Ich würde mich sehr freuen, wenn wir auch dieses Problem lösen könnten


----------



## Marcinek (28. Okt 2012)

Dein User hat keinen externen Zugriff auf die MYSQL DB.

Oder Username und Passwort sind falsch. Google mal die Fehlermeldung.


----------



## MR_UNIX (28. Okt 2012)

MR_UNIX hat gesagt.:


> Der MySQL-Server ist extern aber auch so eingerichtet, dass externe Zugriffe auf die entsprechende DB erlaubt werden.





MR_UNIX hat gesagt.:


> Wobei auch hier der erste Eindruck täuscht. Ich greife NICHT mit falschem User oder Passwort auf den Server zu sondern die MySQL-Klasse führt anscheinend einen Fallback auf den eigenen Rechner durch. Die IP, auf die er sich oben verbinden möchte ist die, die mir Wie ist meine IP-Adresse? für meinen lokalen Rechner ausgibt. Er löst also die übergebene URL "mrpixeldream.de" falsch oder gar nicht auf.



Bitte komplett lesen! Der externe Zugriff ist vorhanden UND auch die Zugangsdaten sind korrekt! Es geht um die IP!


----------



## Marcinek (28. Okt 2012)

MR_UNIX hat gesagt.:


> Bitte komplett lesen! Der externe Zugriff ist vorhanden UND auch die Zugangsdaten sind korrekt! Es geht um die IP!



Nein hat er nicht. Zumindest nicht von beliebigen Host.

Schau mal in die MySQL-DB und zeig mal die Einträge des Users.


----------



## MR_UNIX (28. Okt 2012)

Doch. Hat er. Es geht um die IP!


----------



## Marcinek (28. Okt 2012)

OK, mach wie du willst


----------



## MR_UNIX (28. Okt 2012)

Ja lies doch bitte den Post bis zum Ende. Die Daten sind richtig und auch der externe Zugriff von jedem Host erlaubt.
Habe extra nochmal den Support angeschrieben!


----------



## gman (28. Okt 2012)

> Access denied for user 'carpetsql9'@'95.119.57.234'



Ich denke das ist so richtig, weil es ja bedeutet: "User 'carpetsql9' vom Rechner '95.119.57.234'".

Versuch doch vielleicht mal dich mit einem anderen Client eine Verbindung zur DB
aufzubauen (MySQL-Kommandozeile, SQL-Developer, Eclipse, Netbeans, ...).


----------



## MR_UNIX (28. Okt 2012)

Hab ich.

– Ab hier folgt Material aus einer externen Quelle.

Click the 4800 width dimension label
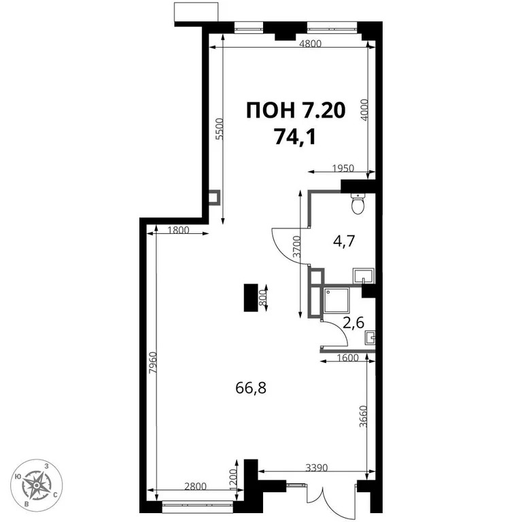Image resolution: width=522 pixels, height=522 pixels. tap(309, 44)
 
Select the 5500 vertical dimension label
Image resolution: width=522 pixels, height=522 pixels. tap(219, 129)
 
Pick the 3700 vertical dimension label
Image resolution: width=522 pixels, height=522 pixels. tap(296, 245)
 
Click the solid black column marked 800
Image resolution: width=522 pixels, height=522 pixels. tap(251, 297)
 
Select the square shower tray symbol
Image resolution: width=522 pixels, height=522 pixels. tap(336, 298)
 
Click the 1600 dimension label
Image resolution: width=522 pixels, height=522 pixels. tap(349, 360)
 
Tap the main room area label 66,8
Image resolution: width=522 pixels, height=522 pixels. tap(250, 388)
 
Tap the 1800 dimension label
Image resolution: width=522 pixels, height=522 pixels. tap(177, 230)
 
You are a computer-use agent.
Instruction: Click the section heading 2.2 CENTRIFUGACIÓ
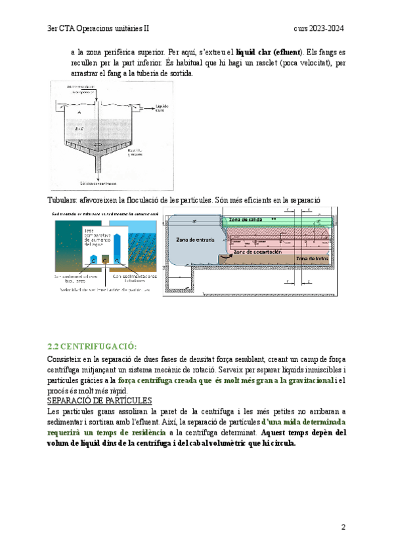pos(91,346)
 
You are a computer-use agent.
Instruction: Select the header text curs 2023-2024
pos(319,29)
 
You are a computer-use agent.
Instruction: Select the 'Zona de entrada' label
pos(193,240)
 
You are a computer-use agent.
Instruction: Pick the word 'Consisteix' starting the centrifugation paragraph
pos(67,359)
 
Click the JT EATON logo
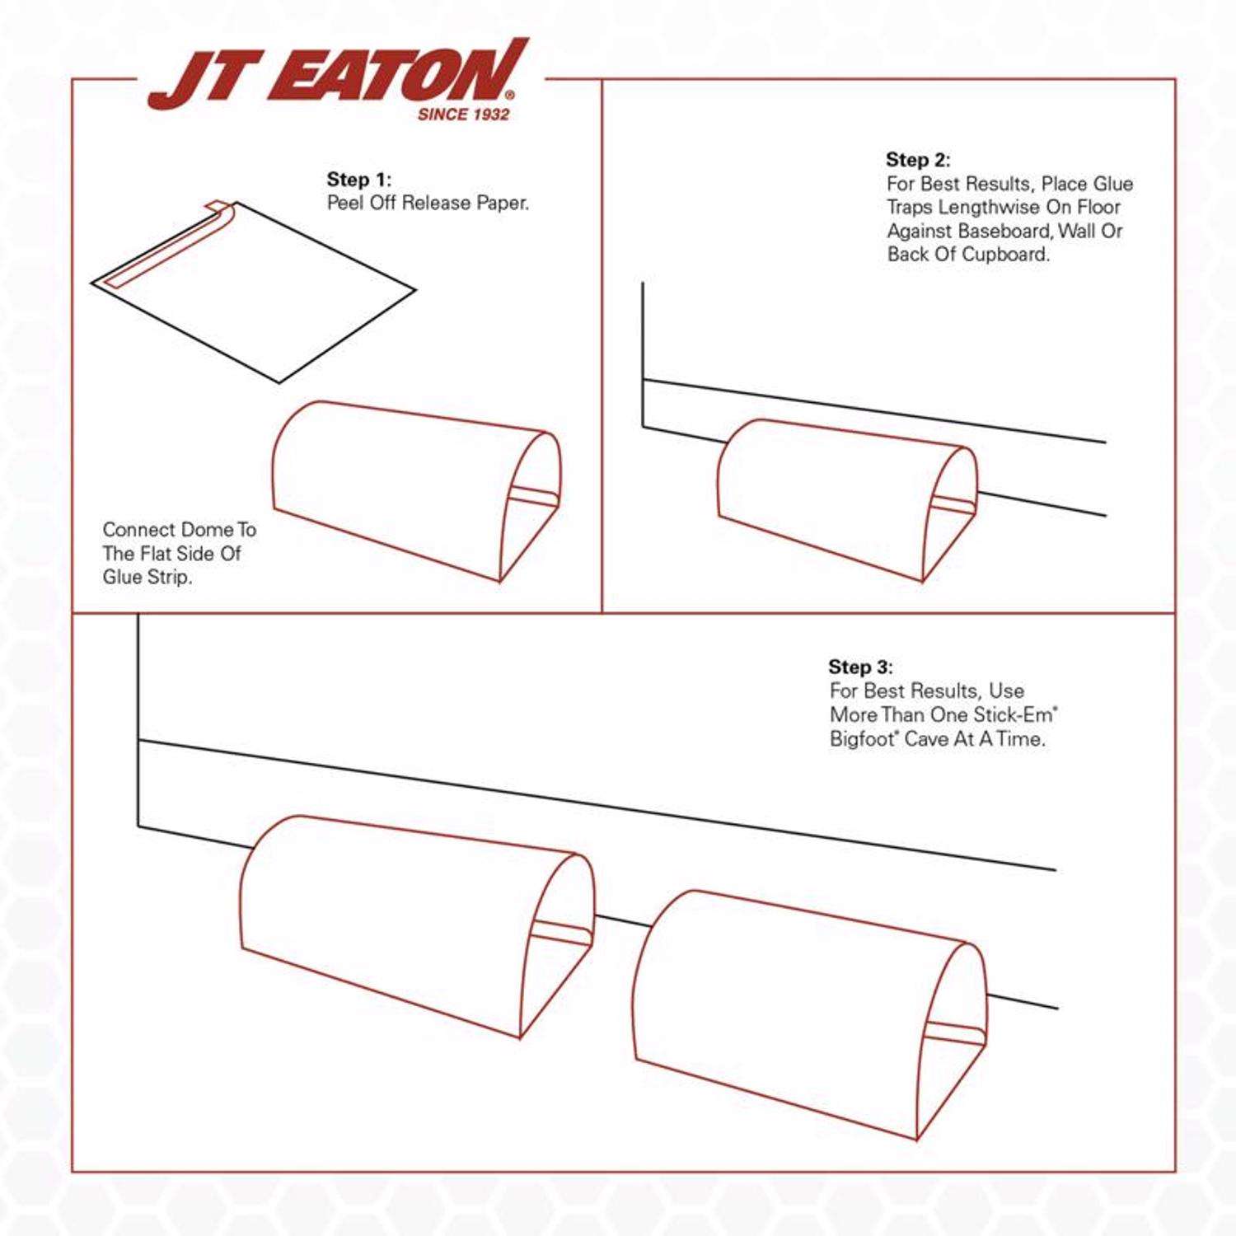338,76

Wie gesagt, er versucht wohl ein Fallback auf den lokalen Rechner, obwohl der Server erreichbar ist.
Über Kommandozeile geht alles ^^


----------



## Marcinek (28. Okt 2012)

1) So einen Fallback gibt es nicht.

2) Wenn du nicht die entsprechenden Ports FF hast im Router würde eine connection refuse passieren und nicht sowas.

==> Der User hat keinen Zugriff von extern.


----------



## gman (28. Okt 2012)

> er versucht wohl ein Fallback auf den lokalen Rechner



Nochmal: "User 'carpetsql9' *vom* Rechner '95.119.57.234'"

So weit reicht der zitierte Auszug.